Jumlah petugas tambahan lebih banyak perempuan. Ini menjadi komitmen Menag karena melihat jumlah jemaah perempuan yang juga lebih banyak dari laki-laki.

Iqbal Fadil
Oleh Iqbal Fadil - Reporter
Berangkatkan 150 Petugas Haji Tambahan, Kemenag Ingin Maksimal Layani Jemaah Lansia
Jemaah Haji Penerbangan Embarkasi Kertajati Tiba di Madinah. ©2023 Media Center Haji2023

Sebanyak 150 orang petugas haji tambahan dilepas oleh Dirjen Penyelenggaraan Haji dan Umrah Kemenag Hilman Latief pada Kamis (1/6) lalu. Petugas tambahan ini akan diterjunkan di berbagai lini layanan jemaah lansia di daerah kerja Makkah dan Madinah.

Para petugas tambahan ini dipilih dari individu-individu yang ditunjuk oleh organisasi kemasyarakatan (ormas) keagamaan, ormas perempuan Islam dan berbagai ponpes. Jumlah petugas perempuan lebih banyak dari petugas laki-laki.

Dalam sambutannya, Hilman mengungkapkan, para petugas tambahan adalah spesial karena tidak masuk dalam skenario awal penyelenggaraan haji. Namun lantaran ada tambahan kuota haji dari Arab Saudi, maka perlu adanya petugas tambahan.

Menteri Agama Yaqut Cholil Qoumas menginstruksikan,kata Hilman, tingginya jumlah jemaah lansia tahun ini harus diimbangi dengan layanan yang terbaik bagi mereka.

"Posisi Anda ini langka dan orang terpilih, maka harus kita syukuri. Karena selama ini untuk mendapatkan tambahan kuota jemaah saja sulit, apalagi tambahan petugas," ujar dia.

Hilman mengatakan, jumlah petugas tambahan juga jumlahnya lebih banyak perempuan. Ini menjadi komitmen Menag karena melihat jumlah jemaah perempuan yang juga lebih banyak dari laki-laki.

"Karena itu harus kita apresiasi kebijakan Pak Menteri yang kemudian merekrut petugas profesional dari ormas keagamaan, kampus, kementerian dan sebagainya demi memberikan pelayanan terbaik kepada jemaah," katanya.

Direktur Bina Haji Kemenag Arsad Hidayat mengungkapkan, para petugas tambahan ini mayoritas akan ditempatkan di daerah kerja Makkah. Petugas nantinya akan diterjunkan di sektor-sektor untuk memberikan layanan yang dekat dengan jemaah.

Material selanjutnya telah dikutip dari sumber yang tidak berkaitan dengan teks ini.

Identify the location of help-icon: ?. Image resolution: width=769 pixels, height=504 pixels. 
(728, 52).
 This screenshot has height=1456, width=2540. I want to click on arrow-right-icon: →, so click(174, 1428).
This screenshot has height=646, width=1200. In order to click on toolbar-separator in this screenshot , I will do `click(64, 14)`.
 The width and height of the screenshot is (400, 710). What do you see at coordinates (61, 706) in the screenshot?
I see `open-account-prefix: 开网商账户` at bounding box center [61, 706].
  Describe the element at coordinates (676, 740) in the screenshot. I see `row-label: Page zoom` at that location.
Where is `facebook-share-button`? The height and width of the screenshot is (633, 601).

Hanya sebagian petugas nantinya akan ditempatkan di Madinah. Terdapat pula sebagian petugas yang akan ditempatkan sebagai petugas kloter.

Tidak Boleh Ada Komplain

Dalam kesempatan yang sama, Staf Khusus Menag, Wibowo Prasetyo mengatakan, petugas haji tahun ini memiliki tanggung jawab yang besar. Kemenag berkomitmen melayani jemaah haji lansia pada tahun ini dengan seoptimal mungkin.

Target layanan adalah nihil komplain dari para jemaah lansia yang jumlahnya mencapai 66 ribu orang lebih atau sekitar 30% dari total kuota haji Indonesia.

"Kita tidak boleh main-main dalam melayani jemaah. Apalagi 30 persen adalah lansia. Jemaah lansia harus terlayani tanpa komplain. Ikuti semua aturan yang telah ditetapkan," demikian pesan tegas Wibowo Prasetyo.

Wibowo meminta para petugas tambahan untuk bekerja maksimal di Tanah Suci. Menurutnya, keberangkatan petugas ke Tanah Suci adalah mengemban tugas utama yaitu melayani para jemaah. Meski demikian, petugas tetap bisa beribadah haji dan hal itu sudah sepatutnya untuk disyukuri.

Pesan lain yang disampaikan Wibowo adalah agar para petugas fokus pada bidang tugasnya, bukan larut pada kegiatan yang tak penting seperti pamer di media sosial atau mementingkan ibadah sunnah sendiri-sendiri. Bahkan, secara tegas dia meminta agar petugas yang diketahui tak kerja maksimal untuk diberi sanksi.

"Kami sudah meminta kepada Pak Dirjen agar petugas yang tidak disiplin melayani jemaah dan tugas yang sudah menjadi tanggung jawabnya diberi sanksi tegas. Petugas dibiayai dengan APBN yang bersumber dari uang rakyat. Makanya saya minta agar petugas menata niat, ikhlas, sejak awal melayani jemaah," tandas Wibowo.